Exporting data is a crucial tool in any database user’s toolkit. In CockroachDB, the EXPORT command has long provided this essential functionality to:
Move data to a different data store for business analytics
Migrate data to a new database
Archive data in a platform-neutral way
Seed an application with data
Say, for example, you need to export a sizable amount of JSON to seed a core data store for a streaming service. Sometimes you can pre-seed this data alongside your application with an EXPORT. But if you’re working on the scale of a company like Netflix, EXPORT commands come with some limitations that led us to explore an additional way to export data.
How to use changefeeds to export data out of CockroachDB
Problems with EXPORT
First of all, EXPORTs have some configurability and integration limitations — but these are minor issues compared to two other problems:
EXPORT commands have a natural scale limit: above a certain table size (TBs of data), EXPORTs are likely to run into snags that cause them to restart. Since they must restart from the beginning, it is unlikely a very high data scale EXPORT will ever finish.
EXPORTs have limited observability compared to jobs like schema changes and backups, since they aren’t actually jobs themselves.
RELATED
When (and why) you should use change data capture
There is a solution to these problems. In CockroachDB you can export data using changefeeds (available in CockroachDB Enterprise, our fully managed offering, CockroachDB dedicated, and CockroachDB serverless).
(CockroachDB Core users are invited to try an experimental feature: EXPERIMENTAL CHANGEFEED FOR.
This statement allows users to create a new changefeed to stream row-level changes to the client indefinitely, until the underlying connection is closed or the changefeed is canceled).
How to export data with changefeeds
Enterprise change data capture (CDC) provides row-level change subscriptions for downstream processing. In CockroachDB users can create a new changefeed to stream row-level changes in a configurable format to a configurable sink such as Apache Kafka.
CREATE CHANGEFEED FOR table
INTO [kafka, webhook, cloud
storage, gc pubsub] WITH
format=csv, initial_scan=only;
The CREATE CHANGEFEED
statement creates a new CockroachDB enterprise changefeed, which targets an allowlist of tables called “watched rows”. Every change to a watched row is emitted as a record in a configurable format (JSON
or Avro) to a configurable sink (Kafka, Google Cloud Pub/Sub, a cloud storage sink, or a webhook sink). You can create, pause, resume, alter, or cancel an Enterprise changefeed.
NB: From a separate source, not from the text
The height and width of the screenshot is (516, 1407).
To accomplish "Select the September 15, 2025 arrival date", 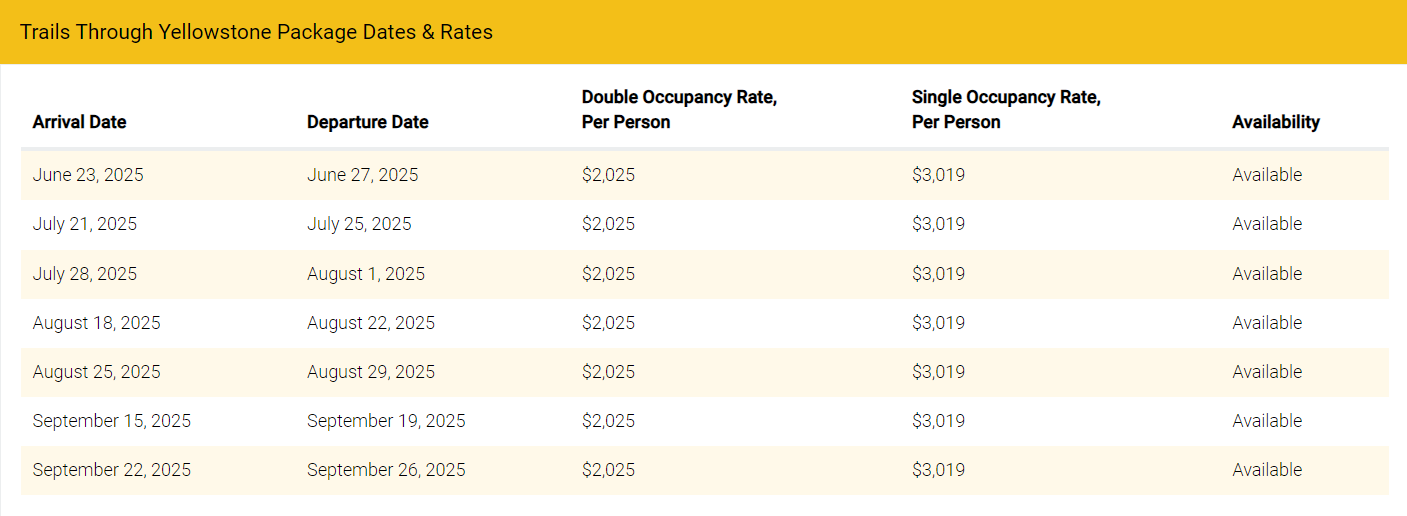I will point(112,421).
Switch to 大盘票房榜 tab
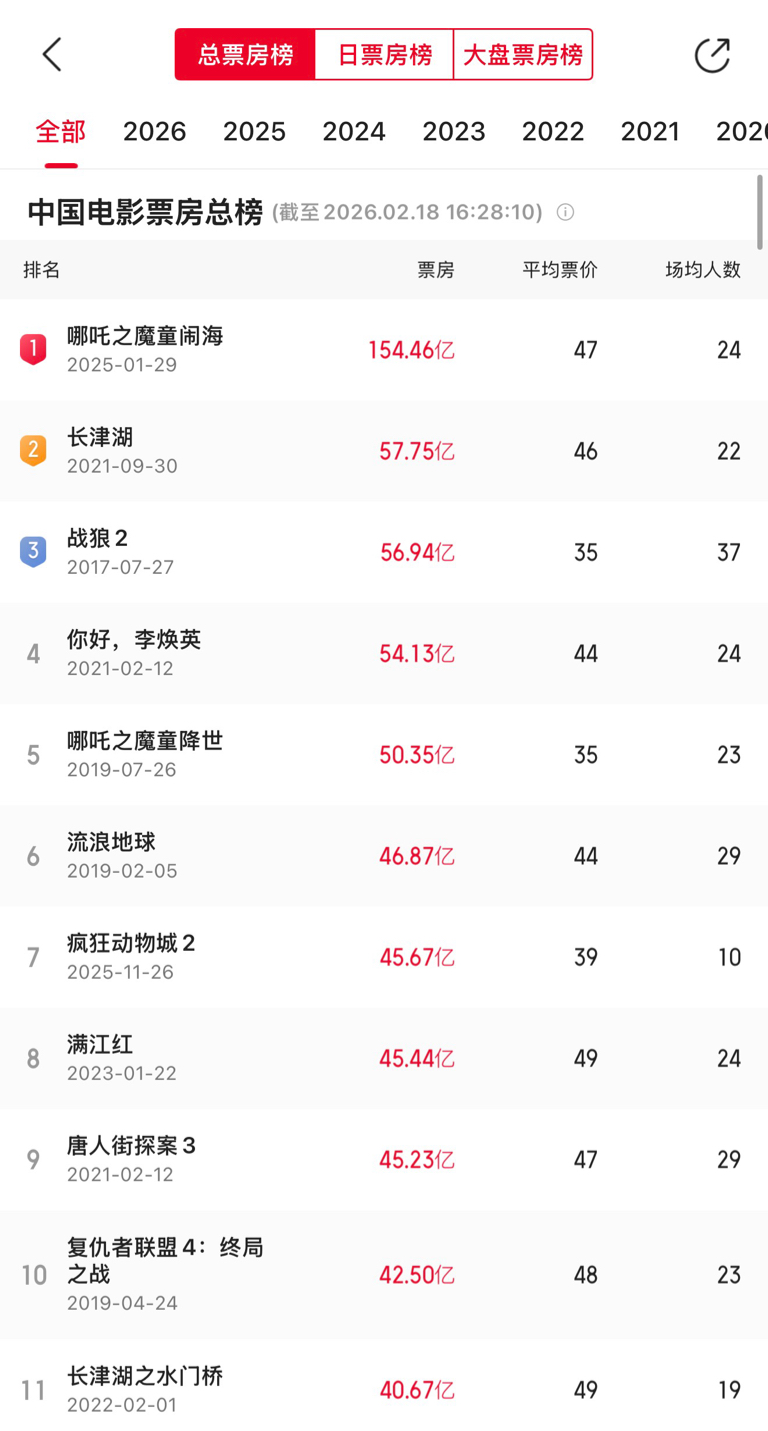The height and width of the screenshot is (1431, 768). click(522, 55)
In the base case, changefeeds send a stream of continuous updates to a table via a SQL connection or external system. However, using the initial_scan=only
option, a changefeed will emit a snapshot of the table and the job will complete.
Using changefeeds allows us to take advantage of a wider set of integrations and configurability, as well as the robust-at-scale changefeed architecture.
Automatic data scaling
The huge advantage: in CockroachDB changefeeds are built to scale organically with your data. Here’s how it works:
Changefeeds take advantage of parallel processing of data
Changefeeds use the jobs system, which comes with enhanced observability and scale infrastructure
Changefeeds utilize checkpointing to remain robust as data scales out
Let’s compare CREATE CHANGEFEED
to a traditional EXPORT:
For more details about the differences in configurability, check out the export and enterprise changefeed docs.
Changefeeds offer a great alternative to EXPORTs for users at a high scale of data. There are still a few limitations compared to the EXPORT command, but changefeeds are quickly approaching feature parity. Moreover, changefeeds offer many configuration and destination options beyond those offered by EXPORTs.